Reproduce every line that appears below, precisely and completely.

• Collected data:

^^^^^^^^

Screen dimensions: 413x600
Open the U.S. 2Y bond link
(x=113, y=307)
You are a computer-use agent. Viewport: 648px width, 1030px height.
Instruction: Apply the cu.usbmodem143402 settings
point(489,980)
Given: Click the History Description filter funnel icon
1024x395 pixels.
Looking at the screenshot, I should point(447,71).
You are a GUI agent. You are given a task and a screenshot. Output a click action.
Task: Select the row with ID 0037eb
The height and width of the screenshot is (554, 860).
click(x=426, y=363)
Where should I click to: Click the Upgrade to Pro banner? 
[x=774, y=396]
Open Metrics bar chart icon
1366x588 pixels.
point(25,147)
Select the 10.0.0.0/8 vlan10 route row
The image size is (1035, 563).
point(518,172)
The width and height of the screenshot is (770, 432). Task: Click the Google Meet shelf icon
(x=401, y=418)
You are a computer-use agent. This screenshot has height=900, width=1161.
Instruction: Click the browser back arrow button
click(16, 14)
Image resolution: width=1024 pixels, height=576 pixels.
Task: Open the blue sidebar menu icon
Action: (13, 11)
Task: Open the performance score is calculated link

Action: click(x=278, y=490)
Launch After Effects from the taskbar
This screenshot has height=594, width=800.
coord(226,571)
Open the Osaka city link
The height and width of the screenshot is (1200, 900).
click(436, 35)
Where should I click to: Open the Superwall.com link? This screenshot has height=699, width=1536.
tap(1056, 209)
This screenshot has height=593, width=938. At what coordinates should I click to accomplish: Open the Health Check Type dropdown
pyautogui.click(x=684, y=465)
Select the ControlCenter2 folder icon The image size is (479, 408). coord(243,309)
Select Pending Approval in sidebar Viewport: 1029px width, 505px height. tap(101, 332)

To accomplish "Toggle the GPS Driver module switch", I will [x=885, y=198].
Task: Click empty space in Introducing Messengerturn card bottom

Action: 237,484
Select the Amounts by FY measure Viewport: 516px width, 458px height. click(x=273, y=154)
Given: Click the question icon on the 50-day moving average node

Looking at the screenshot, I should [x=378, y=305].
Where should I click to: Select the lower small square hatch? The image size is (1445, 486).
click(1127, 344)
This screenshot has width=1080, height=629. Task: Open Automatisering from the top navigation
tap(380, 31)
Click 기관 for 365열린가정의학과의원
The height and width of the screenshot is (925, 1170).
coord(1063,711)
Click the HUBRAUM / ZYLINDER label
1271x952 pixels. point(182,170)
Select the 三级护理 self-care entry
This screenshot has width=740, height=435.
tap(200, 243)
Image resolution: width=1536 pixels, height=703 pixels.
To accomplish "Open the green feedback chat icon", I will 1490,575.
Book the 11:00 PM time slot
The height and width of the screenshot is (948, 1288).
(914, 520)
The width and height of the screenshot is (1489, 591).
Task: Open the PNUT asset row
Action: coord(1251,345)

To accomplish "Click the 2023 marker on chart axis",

^^^^^^^^

• Answer to the problem:
Screen dimensions: 413x600
Open the U.S. 2Y bond link
(x=113, y=307)
You are a computer-use agent. Viewport: 648px width, 1030px height.
Instruction: Apply the cu.usbmodem143402 settings
point(489,980)
Given: Click the History Description filter funnel icon
1024x395 pixels.
Looking at the screenshot, I should point(447,71).
You are a GUI agent. You are given a task and a screenshot. Output a click action.
Task: Select the row with ID 0037eb
The height and width of the screenshot is (554, 860).
click(x=426, y=363)
Where should I click to: Click the Upgrade to Pro banner? 
[x=774, y=396]
Open Metrics bar chart icon
1366x588 pixels.
point(25,147)
Select the 10.0.0.0/8 vlan10 route row
The image size is (1035, 563).
point(518,172)
The width and height of the screenshot is (770, 432). Task: Click the Google Meet shelf icon
(x=401, y=418)
You are a computer-use agent. This screenshot has height=900, width=1161.
Instruction: Click the browser back arrow button
click(16, 14)
Image resolution: width=1024 pixels, height=576 pixels.
Task: Open the blue sidebar menu icon
Action: (13, 11)
Task: Open the performance score is calculated link

Action: click(x=278, y=490)
Launch After Effects from the taskbar
This screenshot has height=594, width=800.
coord(226,571)
Open the Osaka city link
The height and width of the screenshot is (1200, 900).
click(436, 35)
Where should I click to: Open the Superwall.com link? This screenshot has height=699, width=1536.
tap(1056, 209)
This screenshot has height=593, width=938. At what coordinates should I click to accomplish: Open the Health Check Type dropdown
pyautogui.click(x=684, y=465)
Select the ControlCenter2 folder icon The image size is (479, 408). coord(243,309)
Select Pending Approval in sidebar Viewport: 1029px width, 505px height. tap(101, 332)

To accomplish "Toggle the GPS Driver module switch", I will [x=885, y=198].
Task: Click empty space in Introducing Messengerturn card bottom

Action: 237,484
Select the Amounts by FY measure Viewport: 516px width, 458px height. click(x=273, y=154)
Given: Click the question icon on the 50-day moving average node

Looking at the screenshot, I should [x=378, y=305].
Where should I click to: Select the lower small square hatch? The image size is (1445, 486).
click(1127, 344)
This screenshot has width=1080, height=629. Task: Open Automatisering from the top navigation
tap(380, 31)
Click 기관 for 365열린가정의학과의원
The height and width of the screenshot is (925, 1170).
coord(1063,711)
Click the HUBRAUM / ZYLINDER label
1271x952 pixels. point(182,170)
Select the 三级护理 self-care entry
This screenshot has width=740, height=435.
tap(200, 243)
Image resolution: width=1536 pixels, height=703 pixels.
To accomplish "Open the green feedback chat icon", I will 1490,575.
Book the 11:00 PM time slot
The height and width of the screenshot is (948, 1288).
(914, 520)
The width and height of the screenshot is (1489, 591).
Task: Open the PNUT asset row
Action: coord(1251,345)

To accomplish "Click the 2023 marker on chart axis",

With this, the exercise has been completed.